A Prayer for Every Hour, credited to "Danielson," was originally a demo tape that came into the hands of Seattle's Tooth & Nail records, a Christian indie-punk label (!) that downplays its Christianity--at least in the secular marketplace. It starts out with Smith shrieking, "I'm gonna give you something that's already yours!" in a dizzy falsetto over high-tension acoustic guitar, toy xylophone, Stereolab organ, and Raincoats-style drum clatter. Later he cackles, "I'm gonna pull the wool...," then baaahhs like a lamb, and finally blurts out, "Wanna buy the bridge?" Sounding sorta like early Pere Ubu re-created as skiffle, "Nice of Me" delivers Christian generosity, imagined innocence, insider indie rock-isms, and the intimation that the whole thing might be a sham.
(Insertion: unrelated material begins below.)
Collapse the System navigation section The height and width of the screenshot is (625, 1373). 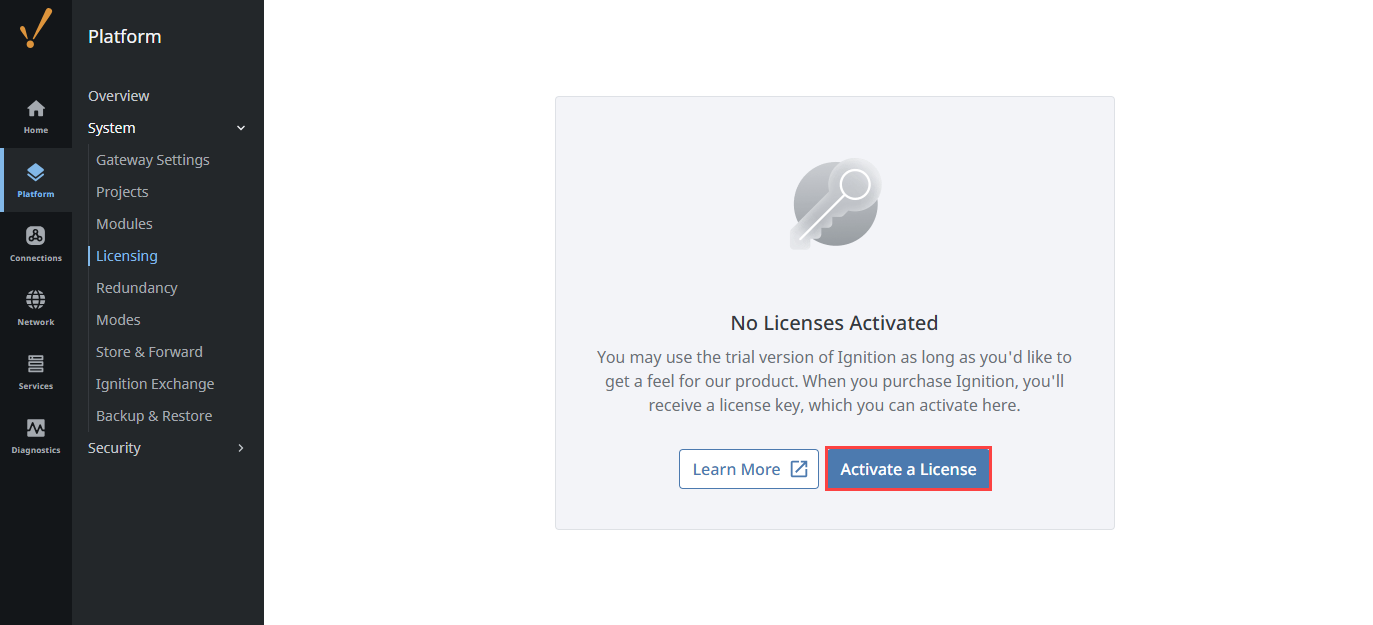[240, 128]
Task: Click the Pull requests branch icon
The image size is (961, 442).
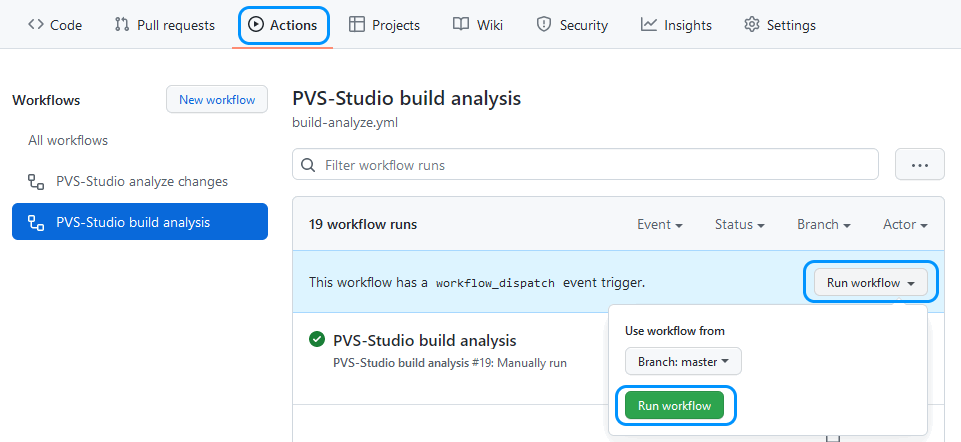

And there is a whiff of Senior Art Project about the whole thing--appropriately, too, as the CD documented the music for Smith's senior thesis at Rutgers.

But that doesn't dilute the impact of the songs, which come off as the sound of smart(-ass?) kids using their Christianity as a tool to wrestle with the real world, not to deny it. Overflowing with joy, it's more Ecclesiastes than Corinthians: "Burn in Hart" launches into an unhinged Sonic Youth Jr. guitar squall, with Smith wailing, "I'm afraid of sex/I am not afraid to die." On "Be Your Wildman," he frets over the conflict between his loins and his brain, declares that he deserves "to be drop-kicked by my God," and finishes his unknowable love cry by imagining his wedding day. It's easily the best song about conflicted lust I've heard since Liz Phair's "Fuck and Run," and funnier to boot.

This year's follow-up is Tell Another Joke at the Ol' Choppin' Block, a more concerted effort credited to the Danielson Famile [sic]--i.e., the seven Smith siblings (ages 13 to 25), most of whom backed Smith on Prayer. This one was recorded in a real studio with Kramer, producer king of psychedelicized goof-rock (see Ween, Bongwater, etc.); it's cleaner and more focused than Prayer, but no less shaggy or charming. Our man Daniel comes out like a guilt-addled Perry Farrell on "No No No," a song that resolves in a banjo-driven hoedown to the chorus of "I love my Lord." It's a song that has been known to send clubs full of punk ne'er-do-wells into dance rapture, as can "Ye Olde Battleaxe," a touching paean to Momma Smith. Due to secular demands like junior high school, the Danielson Famile doesn't get around to much touring.

But when they do, they perform in white hospital uniforms with name badges and bright red hearts stitched to their sleeves, the better to convey what Daniel calls their "healing aspect." Preaching to the converted they're not, thank God.